Transitioning Lives: Our Journey into the Unknown
- Santemi Schamberger
- Nov 16, 2023
- 3 min read
Updated: Nov 16, 2023
I'm not sure how to describe how our brains felt one month, and even one week, before leaving our home.
The moment we decided to start our full-time traveling, I told Noah I wanted to start with our preparation right ahead; we would not wait until the last few weeks. I pushed myself and also him to get things going, to declutter our belongings, to pack things we don't need anymore, and to think ahead. I was serious about this preparation, and I told myself I didn't want to drown in the last-minute stress.

Well, we did some pretty good preparation. We started early. But was it possible to avoid the last-minute stress? No, it wasn't! But I want to believe that it still helped, and it could have been worse.
Two Months To Go
So when we came back from our Portugal trip at the beginning of September, we knew the days were getting closer and it was now getting serious. I can only speak for myself, but I feel like from this day on (to be honest, until now), my brain works differently. I was able to switch into "survival" mode and tripled my efficiency level. There was only Yuma, eating, sleeping (a few hours less than normal), working, and preparing for our trip. Each night after Yuma went to bed, I either packed our things, listed our stuff on Tutti, or wrote emails to authorities. Bedtime was usually after midnight. Not to forget, that Noah and I hosted two events 5 days before our departure. Both had to be organized as well.

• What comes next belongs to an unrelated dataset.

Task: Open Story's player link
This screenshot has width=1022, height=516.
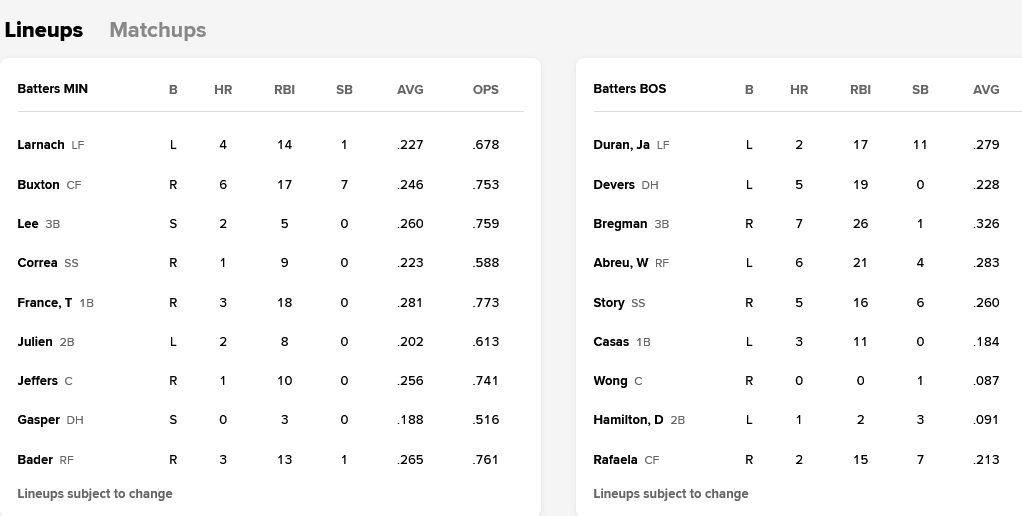Action: click(x=609, y=303)
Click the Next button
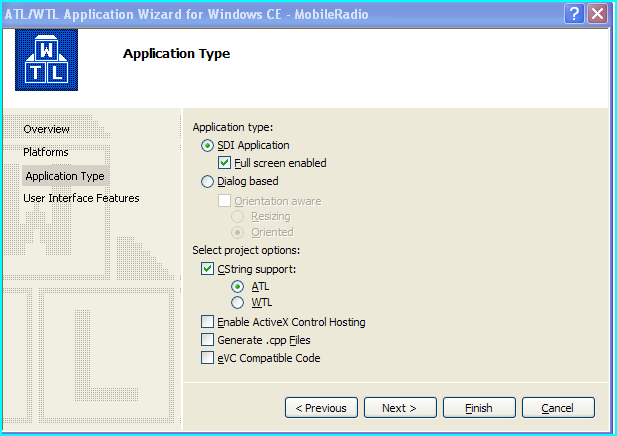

Oh boy. As the last week came around, I wasn't sure if I could handle all of it. My emotional feelings were cut off long ago; I was a working machine; my ability to feel was switched off. There was just not enough capacity. The last week was packed with sorting everything left into three categories: 1. stays with family, 2. donating to thrift shop 3. selling. We gave away a lot of our belongings, but through this process, we also realized how many things you accumulated over the years. There were way more boxes I kept and stored at my family's house than I thought I would.
Well organized Chaos
Our apartment was a mess, and so were we. But we still somehow made it through. We managed to successfully host our two events, clean and hand over our apartment, book our first apartment, and know where to sleep. Of course, none of this could have been done without the help of our family! But to be fair, there are still things that we haven't managed to take care of yet. So the evenings are currently used to get those things out of our way, like our taxes, for example.

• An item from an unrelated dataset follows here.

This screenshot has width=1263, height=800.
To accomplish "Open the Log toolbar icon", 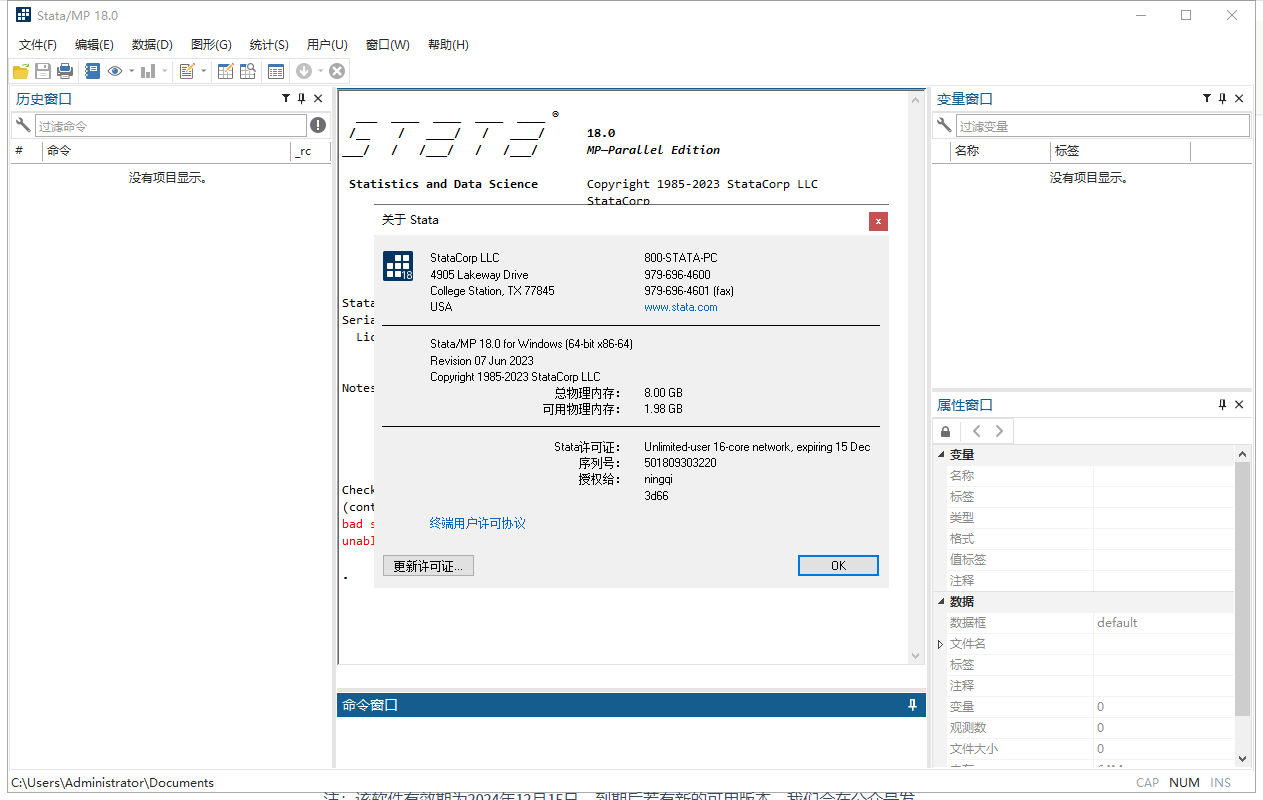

Even while writing this newsletter, it's a miracle for me how we managed to pull this off. Taking care of Yuma 24/7, working part-time, organizing two events, and still, we somehow found time to dissolve our home in Switzerland. It's impressive what can be done by us humans if we have a bigger why.

Then the big day came. We slept at my mother's house. Said goodbye to my mom in the morning and had breakfast with my sister. we loaded our car, kissed my sister goodbye, and started our route in the GPS (Arbonne-La-Forêt, France). We were on the way to live our dream. It felt exciting but still oddly "normal". After a 6-hour drive, we arrived at our first Airbnb. I think we were both very relieved that it was now done. The waiting, the preparing and the not knowing. We were just both very happy and proud to create a new lifestyle. How this is currently going, more in the next blog.
Sending Love
Santemi
P.S. I feel I'm still in that "survival" mode. Because it's 23.30 and I just can't find an end to my to-do list, and feel like I need to accomplish more after finishing this blog. So my personal goal is to leave that mode behind and start to recharge and treat my emotional being well.